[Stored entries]

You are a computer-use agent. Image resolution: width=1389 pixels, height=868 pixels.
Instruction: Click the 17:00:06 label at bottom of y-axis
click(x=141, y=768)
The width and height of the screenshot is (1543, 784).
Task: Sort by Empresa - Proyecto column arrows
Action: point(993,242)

**What the exercise asks**. All of the entries above are to be written out again exactly.

**Your solution**.
You are a computer-use agent. Image resolution: width=1389 pixels, height=868 pixels.
Instruction: Click the 17:00:06 label at bottom of y-axis
click(x=141, y=768)
The width and height of the screenshot is (1543, 784).
Task: Sort by Empresa - Proyecto column arrows
Action: point(993,242)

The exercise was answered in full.